TRECHO APRESENTADO =
::::::
Dívidas estaduais levam Alemanha a questionar divisão política
25 de março de 2012Como deve ser organizado um Estado, de modo a funcionar? Essa pergunta ocupa, em especial, os habitantes de um país que, após uma revolução, buscam uma estrutural estatal de alta aceitação. No exterior, costuma-se citar como modelo o sistema federalista da Alemanha – ou seja, a divisão em estados federados. Um estudo da Fundação Bertelsmann, de 2009, confirma esse apreço internacional.
Porém, o mesmo estudo demonstra que o federalismo encontra cada vez mais críticos dentro da própria Alemanha. Eles se perguntam se o sistema não estaria ultrapassado, e argumentam que manter 16 estados federados – com 16 parlamentos estaduais, 16 governos com dezenas de secretários estaduais, incontáveis repartições com milhares de funcionários públicos – resulta numa assim chamada kleinstaaterei (política de pequenos Estados fragmentados), cujo financiamento é impraticável.
Menos pode ser mais
O pequeno estado do Sarre exemplifica bem esse peso para os cofres públicos. Segundo estatísticas, cada um de seus 1 milhão de habitantes arca com 12 mil euros de dívidas – um dos maiores débitos per capita do país. Somente em Berlim – igualmente um pequeno estado federado – a situação é pior.
O novo governo do Sarre, eleito neste domingo (25/03), também será forçado a contrair empréstimos de 630 milhões de euros, a fim de cumprir com todas as obrigações estatais. E apenas a metade dessas novas dívidas poderá ser empregada em investimentos, pois o restante se destina a pagar os empréstimos passados.
Para amenizar um pouco essa situação, a Alemanha adotou há décadas a norma de que os estados pobres recebam verbas dos mais ricos, como a Baviera e Baden-Württemberg, por exemplo. Entretanto, essa forma de equiparação financeira interestadual é altamente controvertida, por não resolver as causas da falta de poder financeiro, limitando-se a empurrar dinheiro de um lado para o outro.
Como solução, há quem defenda que os estados mais pobres sejam fundidos com os mais abastados. Essa sugestão, discutida há décadas pelos políticos da Alemanha, volta agora a ser cogitada.
::::::
ENTRADAS FORNECIDAS =
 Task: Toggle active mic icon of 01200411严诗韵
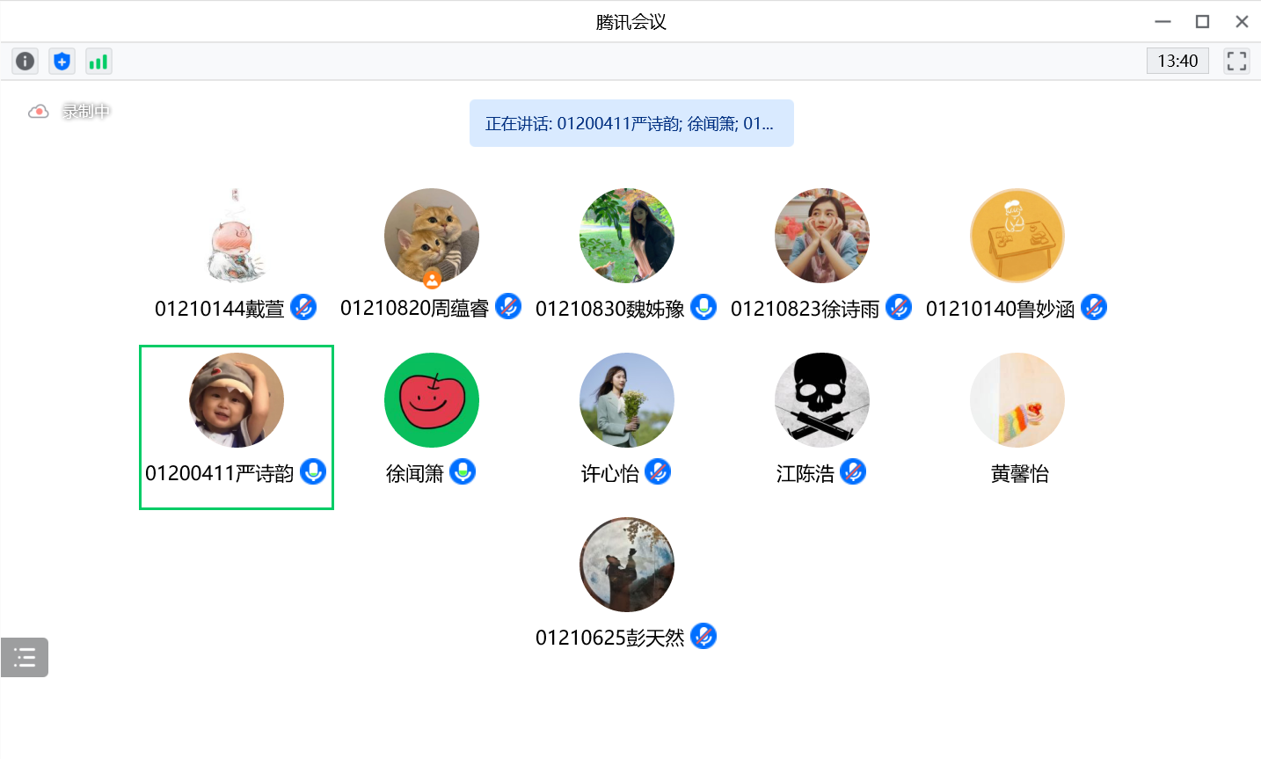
::::::
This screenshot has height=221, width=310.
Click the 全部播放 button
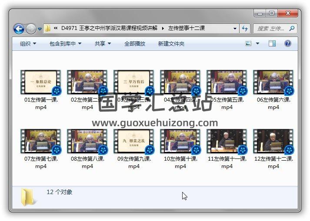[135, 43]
::::::
INSTRUÇÕES =
(A) Reescreva o trecho apresentado de "Para amenizar um" até "para o outro.", inclusive, trocando "equiparação financeira" por "compensação financeira".
(B) Diga se cada afirmação abaixo está de acordo com o trecho apresentado, respondendo sim ou não e citando as palavras do trecho que decidem a questão.
(i) O estudo da Fundação Bertelsmann que confirma o apreço internacional pelo federalismo alemão é de 2009.
(ii) O Sarre tem a maior dívida per capita entre os estados federados da Alemanha.
(iii) Todo o novo empréstimo do Sarre poderá ser usado em investimentos.
(C) Segundo o trecho apresentado, por que a equiparação financeira entre os estados é altamente controvertida? Responda em uma a três frases.

RESPOSTAS DOS EXERCÍCIOS =
(A)
Para amenizar um pouco essa situação, a Alemanha adotou há décadas a norma de que os estados pobres recebam verbas dos mais ricos, como a Baviera e Baden-Württemberg, por exemplo. Entretanto, essa forma de compensação financeira interestadual é altamente controvertida, por não resolver as causas da falta de poder financeiro, limitando-se a empurrar dinheiro de um lado para o outro.

(B)
(i) Sim: "Um estudo da Fundação Bertelsmann, de 2009, confirma esse apreço internacional."
(ii) Não: "Somente em Berlim – igualmente um pequeno estado federado – a situação é pior."
(iii) Não: "E apenas a metade dessas novas dívidas poderá ser empregada em investimentos, pois o restante se destina a pagar os empréstimos passados."

(C) A equiparação financeira interestadual é controvertida porque não resolve as causas da falta de poder financeiro dos estados pobres. Ela apenas empurra dinheiro de um lado para o outro.